338. He is free who, knowing through his mind the Self in moving and unmoving objects and observing It as their substratum, gives up all superimpositions and remains as the Absolute and the infinite Self.

339. To realise the whole universe as the Self is the means of getting rid of bondage. There is nothing higher than identifying the universe with the Self. One realises this state by excluding the objective world through steadfastness in the eternal Atman.

340. How is the exclusion of the objective world possible for one who lives identified with the body, whose mind is attached to the perception of external objects, and who performs various acts for that end ? This exclusion should be carefully practised by sages who have renounced all kinds of duties and actions and objects, who are passionately devoted to the eternal Atman, and who wish to possess an undying bliss.

341. To the Sannyasin who has gone through the act of hearing, the Shruti passage, "Calm, self-controlled." Etc., prescribes Samadhi for realising the identity of the universe with the Self.

342. Even wise men cannot suddenly destroy egoism after it has once become strong, barring those who are perfectly calm through the Nirvikalpa Samadhi. Desires are verily the effect of innumerable births.

343. The projecting power, through the aid of the veiling power, connects a man with the siren of an egoistic idea, and distracts him through the attributes of that.

344. It is extremely difficult to conquer the projecting power unless the veiling power is perfectly rooted out. And that covering over the Atman naturally vanishes when the subject is perfectly distinguished from the objects, like milk from water. But the victory is undoubtedly (complete and) free from obstacles when there is no oscillation of the mind due to the unreal sense-objects.

345. Perfect discrimination brought on by direct realisation distinguishes the true nature of the subject from that of the object, and breaks the bond of delusion created by Maya; and there is no more transmigration for one who has been freed from this.

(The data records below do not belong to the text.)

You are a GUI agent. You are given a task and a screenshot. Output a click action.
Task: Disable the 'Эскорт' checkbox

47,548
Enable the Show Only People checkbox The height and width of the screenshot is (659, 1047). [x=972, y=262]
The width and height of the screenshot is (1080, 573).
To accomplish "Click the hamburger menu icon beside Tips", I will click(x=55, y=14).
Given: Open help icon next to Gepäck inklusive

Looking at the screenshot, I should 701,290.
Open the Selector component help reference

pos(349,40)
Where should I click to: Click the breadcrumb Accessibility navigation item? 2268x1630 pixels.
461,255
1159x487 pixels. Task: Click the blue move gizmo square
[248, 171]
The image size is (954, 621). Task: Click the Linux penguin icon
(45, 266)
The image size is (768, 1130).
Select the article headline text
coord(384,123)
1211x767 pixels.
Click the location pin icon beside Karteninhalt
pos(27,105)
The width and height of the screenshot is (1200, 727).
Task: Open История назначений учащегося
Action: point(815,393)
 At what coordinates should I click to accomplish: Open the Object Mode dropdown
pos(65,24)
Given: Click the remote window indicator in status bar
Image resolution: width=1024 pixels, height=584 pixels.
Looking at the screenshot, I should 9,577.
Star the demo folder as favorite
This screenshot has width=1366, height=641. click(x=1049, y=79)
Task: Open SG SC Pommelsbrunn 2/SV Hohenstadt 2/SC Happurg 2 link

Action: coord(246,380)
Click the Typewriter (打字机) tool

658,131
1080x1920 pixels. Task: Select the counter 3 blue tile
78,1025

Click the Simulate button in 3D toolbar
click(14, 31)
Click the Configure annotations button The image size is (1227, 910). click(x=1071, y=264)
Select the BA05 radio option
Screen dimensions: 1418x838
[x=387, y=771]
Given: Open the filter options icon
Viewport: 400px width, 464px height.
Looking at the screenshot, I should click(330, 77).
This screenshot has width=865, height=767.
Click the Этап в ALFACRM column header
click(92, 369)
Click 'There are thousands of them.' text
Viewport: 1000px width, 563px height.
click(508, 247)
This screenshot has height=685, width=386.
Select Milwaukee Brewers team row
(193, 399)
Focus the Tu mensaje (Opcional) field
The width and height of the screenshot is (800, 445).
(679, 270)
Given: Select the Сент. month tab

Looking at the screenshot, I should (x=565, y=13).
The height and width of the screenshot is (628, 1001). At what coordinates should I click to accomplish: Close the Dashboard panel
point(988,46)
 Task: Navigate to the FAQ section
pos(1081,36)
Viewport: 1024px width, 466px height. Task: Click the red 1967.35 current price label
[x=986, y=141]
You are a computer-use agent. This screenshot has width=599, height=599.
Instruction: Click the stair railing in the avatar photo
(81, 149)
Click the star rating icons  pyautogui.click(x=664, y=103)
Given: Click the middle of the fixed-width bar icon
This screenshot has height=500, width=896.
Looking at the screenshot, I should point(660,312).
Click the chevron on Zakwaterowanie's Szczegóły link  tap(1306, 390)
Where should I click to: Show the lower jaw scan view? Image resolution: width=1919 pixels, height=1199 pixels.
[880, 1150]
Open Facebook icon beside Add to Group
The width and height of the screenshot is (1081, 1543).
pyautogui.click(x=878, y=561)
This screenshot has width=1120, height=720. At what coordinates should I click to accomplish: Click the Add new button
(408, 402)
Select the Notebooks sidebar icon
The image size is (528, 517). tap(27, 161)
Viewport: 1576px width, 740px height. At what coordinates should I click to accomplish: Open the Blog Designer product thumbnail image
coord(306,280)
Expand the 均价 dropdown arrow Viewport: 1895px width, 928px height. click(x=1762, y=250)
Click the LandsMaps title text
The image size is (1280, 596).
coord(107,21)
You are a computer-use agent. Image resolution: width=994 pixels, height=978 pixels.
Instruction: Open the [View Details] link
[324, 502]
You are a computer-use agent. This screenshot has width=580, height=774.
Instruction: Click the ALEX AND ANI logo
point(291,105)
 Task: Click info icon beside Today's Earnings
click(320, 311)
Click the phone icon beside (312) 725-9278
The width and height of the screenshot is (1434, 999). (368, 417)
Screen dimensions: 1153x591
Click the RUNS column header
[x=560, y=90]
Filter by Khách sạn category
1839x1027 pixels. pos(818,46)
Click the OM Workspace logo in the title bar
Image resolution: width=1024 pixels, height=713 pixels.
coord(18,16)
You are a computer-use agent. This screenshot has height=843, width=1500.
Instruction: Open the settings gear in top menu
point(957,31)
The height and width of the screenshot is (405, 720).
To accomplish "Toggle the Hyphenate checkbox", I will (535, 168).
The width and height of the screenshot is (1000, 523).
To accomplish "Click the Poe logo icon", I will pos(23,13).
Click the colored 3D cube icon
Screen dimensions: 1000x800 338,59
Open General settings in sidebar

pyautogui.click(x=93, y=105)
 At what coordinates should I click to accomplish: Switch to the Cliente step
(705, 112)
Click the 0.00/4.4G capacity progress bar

346. The knowledge of the identity of the Jiva and Brahman entirely consumes the impenetrable forest of Avidya or Nescience. For one who has realised the state of Oneness, is there any seed left for future transmigration ?

347. The veil that hides Truth vanishes only when the Reality is fully realised. (Thence follow) the destruction of false knowledge and the cessation of misery brought about by its distracting influence.

348. These three are observed in the case of a rope when its real nature is fully known. Therefore the wise man should know the real nature of things for the breaking of his bonds.

349-350. Like iron manifesting as sparks through contact with fire, the Buddhi manifests itself as knower and known through the inherence of Brahman. As these two (knower and known), the effects of the Buddhi, are observed to be unreal in the case of delusion, dream and fancy, similarly, the modifications of the Prakriti, from egoism down to the body and all sense-objects are also unreal. Their unreality is verily due to their being subject to change every moment. But the Atman never changes.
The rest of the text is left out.